Tech

Amazon’s $450B Drawdown Tests Mega‑Cap Tech Valuations

Amazon’s stock is sliding hard, down about 18% since February 2, 2026, shaving roughly $450 billion from its market value. The company is targeting about $200 billion this year to expand AI infrastructure, with peers Alphabet, Microsoft, and Meta eyeing even larger AI capex. Investors are parsing how this spend translates into returns and long-run cash flow.

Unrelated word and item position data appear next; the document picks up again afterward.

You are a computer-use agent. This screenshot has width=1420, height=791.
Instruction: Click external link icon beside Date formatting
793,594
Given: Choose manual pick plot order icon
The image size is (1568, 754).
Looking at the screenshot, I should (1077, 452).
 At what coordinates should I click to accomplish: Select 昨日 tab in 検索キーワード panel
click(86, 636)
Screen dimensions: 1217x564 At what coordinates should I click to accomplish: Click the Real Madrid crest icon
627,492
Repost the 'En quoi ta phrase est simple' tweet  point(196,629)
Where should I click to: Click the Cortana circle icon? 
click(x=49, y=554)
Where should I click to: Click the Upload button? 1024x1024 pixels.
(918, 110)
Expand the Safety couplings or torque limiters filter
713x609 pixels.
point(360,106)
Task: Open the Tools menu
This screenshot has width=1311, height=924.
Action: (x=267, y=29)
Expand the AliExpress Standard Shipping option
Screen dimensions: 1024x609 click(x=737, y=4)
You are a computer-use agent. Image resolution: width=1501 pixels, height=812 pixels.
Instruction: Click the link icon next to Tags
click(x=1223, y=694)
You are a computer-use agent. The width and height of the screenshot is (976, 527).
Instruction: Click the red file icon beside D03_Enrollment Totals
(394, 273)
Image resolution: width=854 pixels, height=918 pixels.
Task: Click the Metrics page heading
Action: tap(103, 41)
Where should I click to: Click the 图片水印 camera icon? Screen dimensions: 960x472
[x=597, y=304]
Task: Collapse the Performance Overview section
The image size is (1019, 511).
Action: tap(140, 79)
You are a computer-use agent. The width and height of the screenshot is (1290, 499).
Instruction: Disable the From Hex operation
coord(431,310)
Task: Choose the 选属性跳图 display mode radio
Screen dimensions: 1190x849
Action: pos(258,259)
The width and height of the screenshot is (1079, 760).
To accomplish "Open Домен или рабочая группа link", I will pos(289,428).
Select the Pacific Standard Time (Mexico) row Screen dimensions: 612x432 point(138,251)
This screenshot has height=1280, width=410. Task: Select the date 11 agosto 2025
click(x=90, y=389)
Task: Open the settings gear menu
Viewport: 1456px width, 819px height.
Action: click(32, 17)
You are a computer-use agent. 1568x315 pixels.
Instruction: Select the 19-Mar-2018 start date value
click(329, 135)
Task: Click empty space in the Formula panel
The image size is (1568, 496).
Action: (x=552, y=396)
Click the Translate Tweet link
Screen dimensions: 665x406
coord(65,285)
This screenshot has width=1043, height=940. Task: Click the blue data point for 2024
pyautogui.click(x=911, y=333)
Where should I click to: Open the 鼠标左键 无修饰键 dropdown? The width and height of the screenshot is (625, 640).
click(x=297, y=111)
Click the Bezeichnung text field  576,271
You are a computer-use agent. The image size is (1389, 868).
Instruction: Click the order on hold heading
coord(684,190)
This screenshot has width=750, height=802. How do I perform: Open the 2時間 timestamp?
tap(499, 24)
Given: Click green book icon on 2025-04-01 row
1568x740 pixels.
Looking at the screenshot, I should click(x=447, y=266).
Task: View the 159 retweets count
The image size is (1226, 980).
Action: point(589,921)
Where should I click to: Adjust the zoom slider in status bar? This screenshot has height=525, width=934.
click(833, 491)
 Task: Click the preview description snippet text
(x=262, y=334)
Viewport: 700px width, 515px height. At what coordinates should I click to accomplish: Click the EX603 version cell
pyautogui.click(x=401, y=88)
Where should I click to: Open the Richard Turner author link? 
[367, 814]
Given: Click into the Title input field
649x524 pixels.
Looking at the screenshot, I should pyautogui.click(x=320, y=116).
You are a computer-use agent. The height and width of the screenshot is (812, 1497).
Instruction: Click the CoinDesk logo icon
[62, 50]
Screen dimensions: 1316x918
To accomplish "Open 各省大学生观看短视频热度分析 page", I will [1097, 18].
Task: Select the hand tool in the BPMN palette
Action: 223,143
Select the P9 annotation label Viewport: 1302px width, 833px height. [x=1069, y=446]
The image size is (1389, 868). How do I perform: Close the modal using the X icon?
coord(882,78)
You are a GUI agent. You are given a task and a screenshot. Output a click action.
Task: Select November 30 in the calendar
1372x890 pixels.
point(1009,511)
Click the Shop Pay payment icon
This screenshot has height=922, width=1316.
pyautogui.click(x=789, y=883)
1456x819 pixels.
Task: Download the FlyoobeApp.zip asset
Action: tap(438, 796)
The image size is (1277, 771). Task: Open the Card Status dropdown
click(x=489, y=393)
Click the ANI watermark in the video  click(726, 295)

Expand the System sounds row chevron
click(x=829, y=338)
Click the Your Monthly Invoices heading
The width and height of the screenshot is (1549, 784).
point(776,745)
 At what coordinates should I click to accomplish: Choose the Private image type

Amazon’s $450B Drawdown Tests Mega‑Cap Tech Valuations

Key Takeaways

  • Amazon is down roughly 18% since February 2, 2026, costing about $450 billion in market value
  • Amazon plans about $200 billion in AI-related capex this year focused on data centers, chips, and networking gear
  • Peers Alphabet, Microsoft, and Meta could approach $700 billion in AI-related capex this year
  • A 10th red day would set a longest streak since 1997; a nine‑day drop would be the worst since 2006
  • Analysts say the move reflects how AI investments affect returns and cash flow, while AWS executives defend the spend as ROIC-positive long run

People Involved

  • Andy Jassy Amazon CEO
  • Matt Garman AWS Executive

Entities Involved

  • Amazon.com, Inc. (AMZN) Megacap tech company
  • Alphabet Inc. (GOOGL) AI capex peer
  • Microsoft Corp. (MSFT) AI capex peer
  • Meta Platforms, Inc. (META) AI capex peer

MarketMoodz Analysis

Investors should expect higher volatility in mega-cap tech equities as AI infrastructure spending reorders cash flow expectations. If AWS profitability slows or ROI underwhelms, valuation multiples could compress further.

Historically, big-tech cycles of heavy capex have often re-rated valuations before returns catch up, underscoring the tension between near-term profitability and long-run ROIC gains. The 1997 and 2006 reference points illustrate how drawdowns can precede a re-acceleration if fundamentals improve.

What to watch next: quarterly earnings trajectories for AWS, any shifts in profitability, regulatory risk developments, and hedging activity; institutions may recalibrate rebalancing and risk-parity exposures, while individual investors should monitor how AI capex could influence profitability and stock volatility.